Focus on Palestinians’ Rights
Washington Watch
October 25, 2013
Dr. James J. Zogby ©
President
Arab American Institute
Palestinian and Israeli negotiators are meeting in the latest chapter of the decades-long saga of on-again, off-again peace talks. With no leaks, and even less optimism, there is only speculation about how the talks are going or whether any agreement is even possible.
Here in the US, supporters of the Palestinians are engaged in a sometimes heated but rather pointless debate as to what the “deal” should include or whether no deal is the best outcome – since that result, some say, would lead inevitably to a one-state solution.
However, that entire discussion is unedifying, a waste of energy and an evasion of responsibility.
I do not mean that the outcome doesn’t matter. But everyone should acknowledge that the ultimate resolution of the conflict will not depend on that debate. Instead of exhausting ourselves arguing about what we can’t control, we should be focused on what we can do – shine a light on the daily injustices visited upon Palestinians, and mobilize support for those whose human rights are being abused.
There are human rights groups in Israel and Palestine that are engaged in this effort. They are documenting cases of land confiscation and home demolitions; cases of prisoners held without charges or trial; instances where vigilante gangs of settlers have desecrated mosques, cut down olive trees and beaten or killed Palestinian youngsters; and recording incidents in which the military has used collective punishment or excessive force or humiliated Palestinian civilians. The victims of these illegal and immoral behaviors deserve our attention. Their cases should be taken up. Their names need to be known. They should be supported until the injustice ends.

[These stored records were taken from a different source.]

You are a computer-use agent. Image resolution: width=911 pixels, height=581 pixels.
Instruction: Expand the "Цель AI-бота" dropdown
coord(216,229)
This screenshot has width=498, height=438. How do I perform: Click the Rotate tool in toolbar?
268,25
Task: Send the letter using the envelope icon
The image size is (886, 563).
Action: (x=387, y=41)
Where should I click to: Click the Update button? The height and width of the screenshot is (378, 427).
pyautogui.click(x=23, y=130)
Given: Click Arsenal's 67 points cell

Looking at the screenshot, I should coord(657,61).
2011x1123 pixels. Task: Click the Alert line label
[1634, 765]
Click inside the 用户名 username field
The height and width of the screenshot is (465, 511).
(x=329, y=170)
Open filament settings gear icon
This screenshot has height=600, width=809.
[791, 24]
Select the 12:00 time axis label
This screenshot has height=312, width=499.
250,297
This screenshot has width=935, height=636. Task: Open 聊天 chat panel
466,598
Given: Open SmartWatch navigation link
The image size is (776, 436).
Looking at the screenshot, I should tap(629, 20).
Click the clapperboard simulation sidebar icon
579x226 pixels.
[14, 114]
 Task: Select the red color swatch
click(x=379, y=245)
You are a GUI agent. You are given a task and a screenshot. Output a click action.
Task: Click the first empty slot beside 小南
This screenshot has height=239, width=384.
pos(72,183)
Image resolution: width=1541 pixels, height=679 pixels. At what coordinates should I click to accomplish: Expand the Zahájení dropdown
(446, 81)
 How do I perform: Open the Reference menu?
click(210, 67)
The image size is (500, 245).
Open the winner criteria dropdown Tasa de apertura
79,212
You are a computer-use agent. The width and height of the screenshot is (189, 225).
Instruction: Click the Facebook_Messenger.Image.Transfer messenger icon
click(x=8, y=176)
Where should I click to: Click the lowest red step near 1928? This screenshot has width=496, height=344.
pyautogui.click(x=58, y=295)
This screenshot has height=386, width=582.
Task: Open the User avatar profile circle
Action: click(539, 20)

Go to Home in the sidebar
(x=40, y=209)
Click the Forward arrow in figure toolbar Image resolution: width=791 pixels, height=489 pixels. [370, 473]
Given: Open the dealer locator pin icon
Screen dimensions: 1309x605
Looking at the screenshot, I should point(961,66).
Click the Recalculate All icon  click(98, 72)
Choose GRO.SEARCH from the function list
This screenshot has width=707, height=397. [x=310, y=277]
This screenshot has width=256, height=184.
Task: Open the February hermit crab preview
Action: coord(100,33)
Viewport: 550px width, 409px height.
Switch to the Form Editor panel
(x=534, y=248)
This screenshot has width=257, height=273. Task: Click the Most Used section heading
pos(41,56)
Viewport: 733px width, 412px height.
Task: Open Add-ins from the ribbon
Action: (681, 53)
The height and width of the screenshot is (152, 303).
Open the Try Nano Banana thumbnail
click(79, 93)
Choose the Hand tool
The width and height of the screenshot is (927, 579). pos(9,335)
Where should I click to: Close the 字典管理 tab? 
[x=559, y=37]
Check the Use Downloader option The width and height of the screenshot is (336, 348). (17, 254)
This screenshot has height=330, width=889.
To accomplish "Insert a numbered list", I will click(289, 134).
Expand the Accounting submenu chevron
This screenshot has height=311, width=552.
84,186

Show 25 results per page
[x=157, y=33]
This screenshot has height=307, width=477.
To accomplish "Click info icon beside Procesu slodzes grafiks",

In 1977 I and others formed the Palestine Human Rights Campaign (PHRC). Because no then-existing human rights group would adopt Palestinian cases, we took it upon ourselves to look into individual cases of Palestinians who had been tortured, had had their homes demolished, had been detained for prolonged periods without charges or who had been expelled from their homeland.
Back then, in the US discussion about the conflict Israelis were understood to be full human beings, but Palestinians were not known. Americans knew Israelis as real people who had hopes and fears. Palestinians, on the other hand, were an abstraction with whom few Americans could identify.
And so Palestinians were presented either in negative stereotypes, or merely as a problem to be solved. We hoped to remedy this by putting a human face on the Palestinian people.
Many of the Arab-American and Palestine support groups that existed back then were engaged, as many are now, in endless arguments about issues over which they had no control: which “political line” was the most correct or what should be the form of governance for the future Palestinian state.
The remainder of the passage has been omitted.